The company told the Guardian on Thursday – more than six weeks into the rollout – it was yet to receive any plan from government for vaccinating its staff.

“Although an official program for our team members is yet to begin, we look forward to the government’s plans and acting on those to provide our staff and residents this additional protection,” a spokeswoman said late Thursday afternoon, just hours before prime minister Scott Morrison’s AstraZeneca announcement.

On Tuesday, the company told the Guardian it had since received word that the government is now reviewing its approach to aged care staff vaccinations in the wake of new advice to avoid AstraZeneca for under 50s.

“We await their direction,” the Bupa spokeswoman said.

More broadly, Bupa said it appreciated the government’s efforts to prioritise aged care in the rollout and that it had worked closely with industry. The spokeswoman said the experience of its residents had largely been positive.

“We understand this program is a large undertaking and whilst there have been some delays, our homes that have received their vaccinations have reported a professional and positive experience with high take-up rates,” she said.

The apparent lack of planning for aged care staff vaccination has worried advocates for weeks.

Early this month, the Council on the Ageing chief executive, Ian Yates, sounded the alarm on what he said was the absence of a clear plan for workers.

He said staff were far more likely to be carriers of the virus, making their vaccination critical.

Related: We need to put nurses back in nursing homes | Omar Khorshid

“Vaccination of the staff is really important to the Covid security of residents, and we are concerned that the vaccination of staff doesn’t seem to have a clear strategy at this point,” Yates said.

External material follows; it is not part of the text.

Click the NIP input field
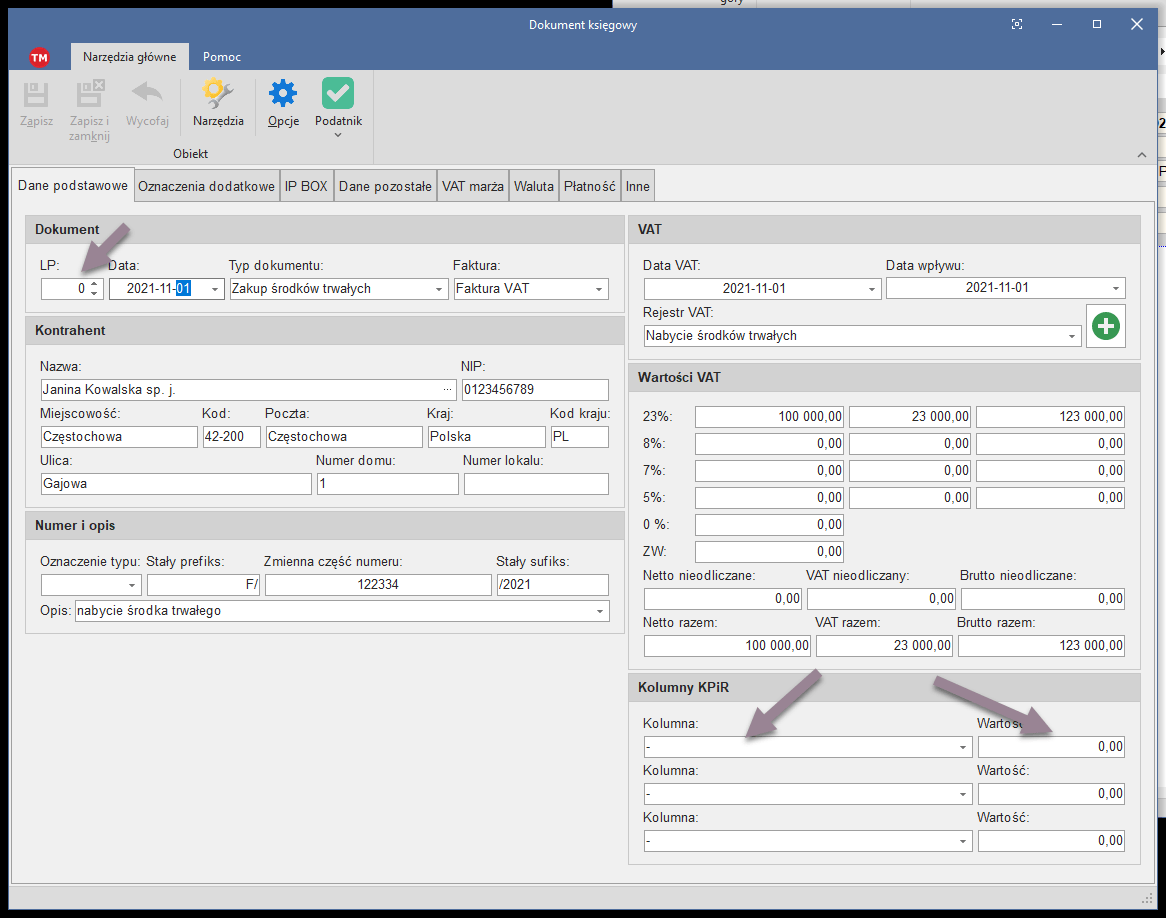The image size is (1166, 918). [x=534, y=390]
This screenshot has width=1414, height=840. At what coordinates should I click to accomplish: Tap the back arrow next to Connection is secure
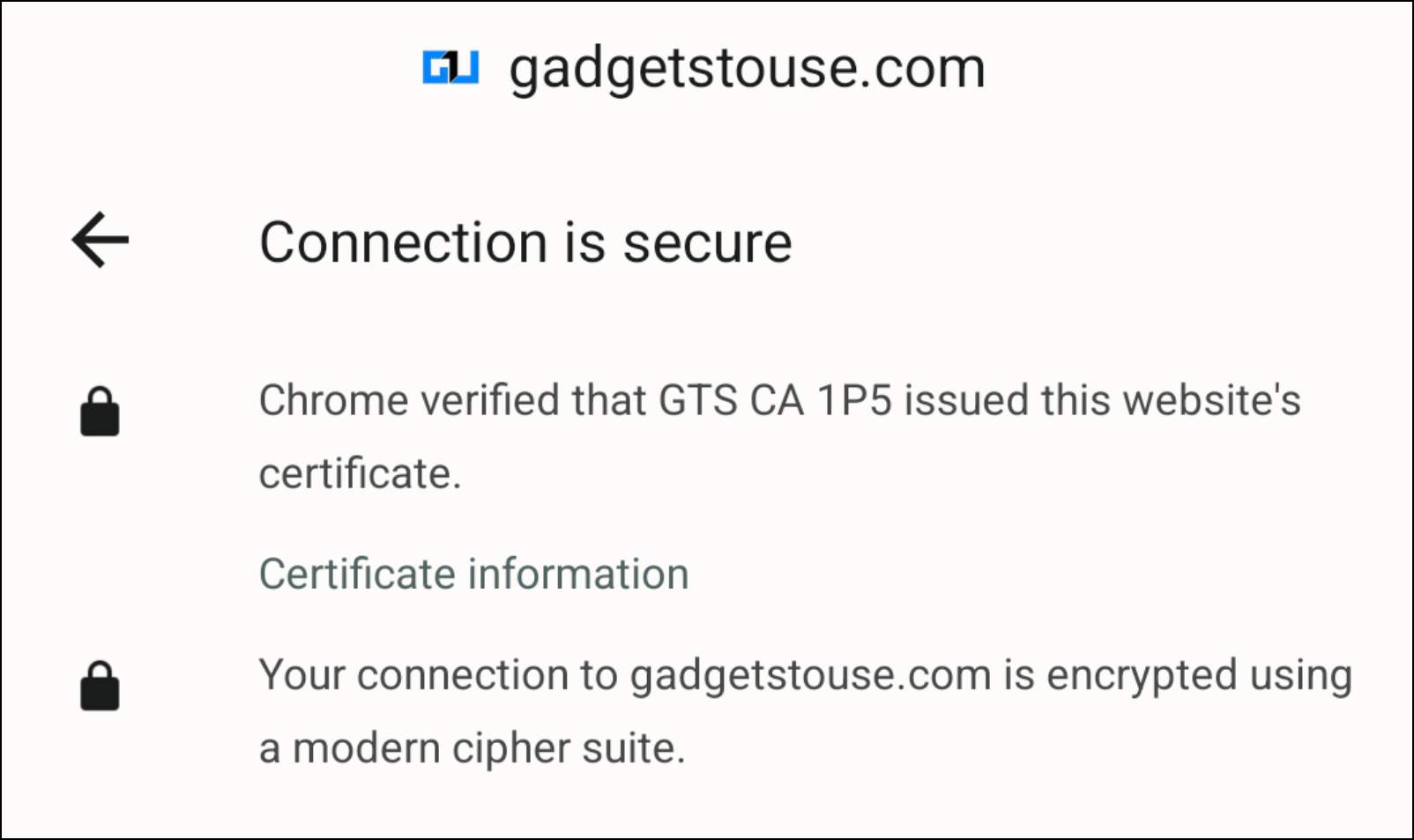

Staff were initially told they’d be vaccinated by in-reach teams on separate visits to residents, to avoid the risk of staffing shortfalls due to possible mild side-effects.

But, in practice, staff appear only to be receiving shots from in-reach teams if there are leftover Pfizer vaccinations after they’ve been administered to residents. Some workers say they were left in limbo after receiving a first Pfizer dose, either due to conflicting and inaccurate advice about where to get their second, or because their first shot was not added to the Australian immunisation record system properly.

The government has also missed deadlines for providing more information to aged care nurses on a plan to set up “pop-up” vaccination hubs to administer the jab to staff. The government had promised workers it would reveal the first locations for such pop-up clinics in early April.

There are thought to be roughly 318,000 aged and disability care staff requiring vaccination.

The health minister Greg Hunt was approached for comment.